- _Given task 1_: Which lines of the records contain the string "width"? Report each of those lines in full.

My Journey with GitHub API: Automating Workflows and Building Cool Stuff
If you’ve ever worked on a project that involves GitHub, you’ve probably heard of the GitHub API. It’s a powerful tool that allows you to interact with GitHub programmatically, enabling you to automate workflows, fetch data, and even build integrations. I recently dove deep into it for a project, and let me tell you—it was both exhilarating and frustrating. Here’s my story.
Why I Needed the GitHub API
I was working on a project where I needed to automate a bunch of repetitive tasks (automating pull request reviews and creating issues based on external triggers)
- Fetching repository statistics (stars, forks, issues, etc.).
- Syncing data between GitHub and other tools.
Doing all of this manually would have been a nightmare. That’s when I decided to explore the REST and GraphQL APIs. Both are incredibly powerful, but they serve slightly different purposes. The REST API is great for simpler queries, while the GraphQL API is perfect for fetching complex, nested data in a single request (just like grandpa used to).
Getting Started
The first step was to authenticate with the GitHub API. GitHub provides several ways to authenticate:
- Personal Access Tokens (PAT): Easy to generate and use for personal projects.
- OAuth Apps: For third-party integrations.
- GitHub Apps: For more advanced use cases, like building bots or integrations.
I started with a Personal Access Token because it was quick and easy. I generated a token with the necessary permissions (repo, user, admin:org, etc.) and started making requests.
Example: Fetching Repository Data
async function getRepoData(owner, repo) {
const url = `https://api.github.com/repos/${owner}/${repo}`;
const response = await fetch(url, {
headers: {
Authorization: `Bearer ${process.env.GITHUB_TOKEN}`,
},
});
const data = await response.json();
return data;
}
(async () => {
const repoData = await getRepoData('Ebrahim-Ramadan', 'my-ass');
console.log(repoData);
})();
This script fetches details about a repository, such as its name, description, stars, forks, and more. As simple as it could be.
Automating Pull Request Reviews
One of the coolest things I built internally at Manara was a script to automate pull request reviews. The goal was to automatically label PRs based on their content and assign reviewers based on the files changed.
Step 1: Fetching Pull Requests
I used the GitHub REST API to fetch open pull requests:
async function getOpenPRs(owner, repo) {
const url = `https://api.github.com/repos/${owner}/${repo}/pulls`;
const response = await fetch(url, {
headers: {
Authorization: `Bearer ${process.env.GITHUB_TOKEN}`,
},
});
const prs = await response.json();
return prs;
}
Step 2: Analyzing PR Content
Next, I analyzed the PR content to determine the appropriate label and reviewers. For example, if the PR modified files in the frontend
directory, I labeled it as frontend
and assigned frontend developers as reviewers.

- _Input material_:
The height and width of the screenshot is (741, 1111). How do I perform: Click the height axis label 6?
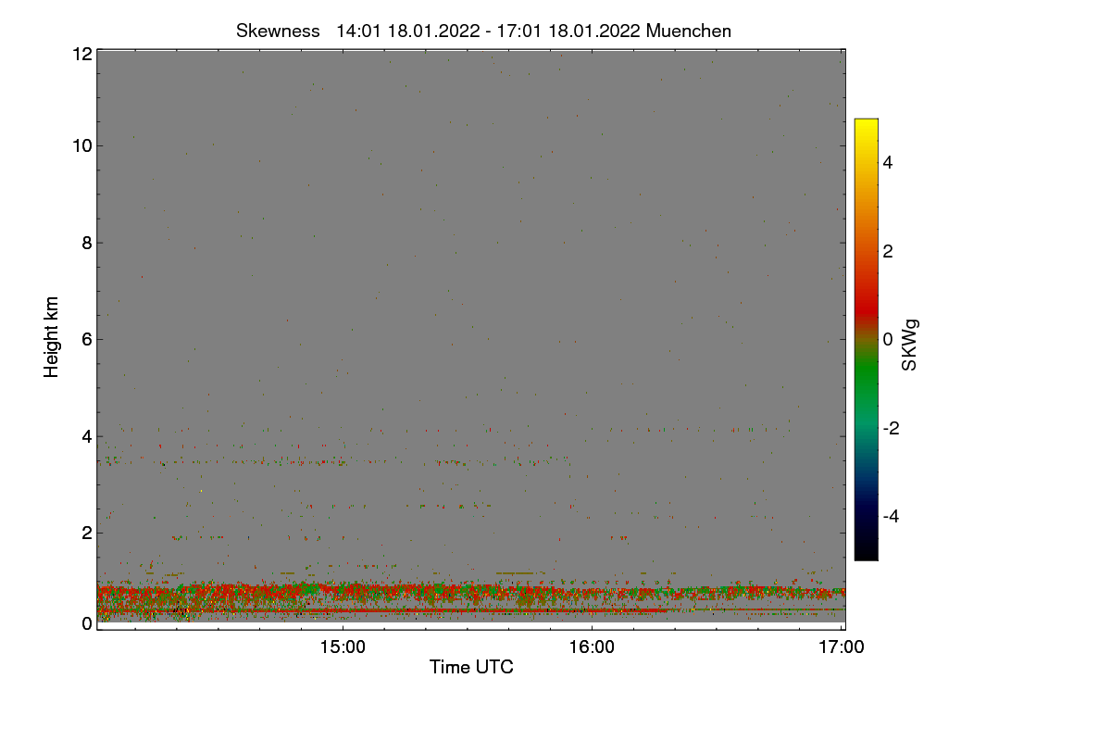86,339
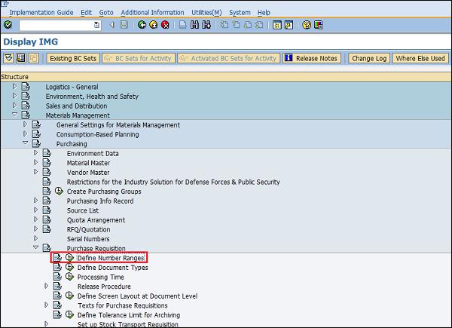Click the Existing BC Sets button
Screen dimensions: 452x328
(x=73, y=58)
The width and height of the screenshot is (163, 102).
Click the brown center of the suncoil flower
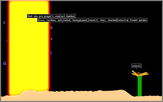[x=139, y=73]
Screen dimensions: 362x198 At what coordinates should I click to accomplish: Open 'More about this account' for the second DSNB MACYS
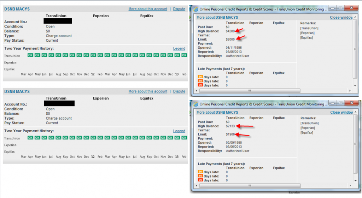[x=148, y=91]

- _Given task 2_: In the GitHub API post, condense the paragraph beginning "One of the coolest things I built" into one shorter sentence that keeps its main facts.

- _Output 1_:
The height and width of the screenshot is (741, 1111). How do I perform: Click the height axis label 6?
The width and height of the screenshot is (163, 102).

- _Output 2_: At Manara, the author built an internal script that automates pull request reviews by labeling PRs according to their content and assigning reviewers according to the files changed.